Saturday, April 10, 2010

South Texas Nuclear Project Labor Hours

It has been the policy of Nuclear Green to keep track of factors which contribute to new energy costs. Yesterday an NRG Energy press release on a labor contract contained important information:
Nuclear Innovation North America LLC (NINA), the nuclear development company jointly owned by NRG Energy, Inc. (NYSE:NRG) and Toshiba Corporation, has announced an agreement for the Building and Construction Trades Department (BCTD) of the AFL-CIO to provide skilled union labor to construct the two new nuclear units at the South Texas Project (STP).
Approximately 6,000 people will work up to 25 million hours to build the new units, STP 3&4, which are located about 100 miles southwest of Houston in Matagorda County, Texas. Construction of the new units is expected to begin in 2012, once the expansion receives its Combined License from the Nuclear Regulatory Commission, and should last five years with unit 3 coming online in 2016 and unit 4 in 2017.
Each of the two reactors in the project will be rated at 1.35 GWe. for a total of 2.7 GWe output from the project. Every hour of labor is expected to produce at least 108 watts of generating capacity and an average gross output of 100 watts per hour of labor.

Hat tip to NEI Notes.


Robert Hargraves said...

At $1.00/watt just for labor doesn't leave much room to get the capital cost under $2/watt -- which is what's needed to displace coal burning. We need new technologies such as the liquid fluoride thorium reactor.

DW said...

Maybe less than $1/watt, Robert.
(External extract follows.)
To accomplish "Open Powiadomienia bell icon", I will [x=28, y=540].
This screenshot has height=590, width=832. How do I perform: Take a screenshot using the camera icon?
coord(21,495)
Do we know the wage/benefit package for each of those man-hours of labor?

I suspect this package is a lot lower than in, say California or Illinois. I used to use a $60/hr for labor costs but in Texas you could probably knock a 1/3 of that. If it's $40/hr total then the 103 is less than 50 cents per watt.

Charles, can you parse this more?

Anonymous said...

$1/watt for labor? That's seems high but your math is straightforward. I've been following the installation costs of photovoltaics in Germany. It looks like they are around .30 euro/Watt for home installation and half that for multi-MW projects.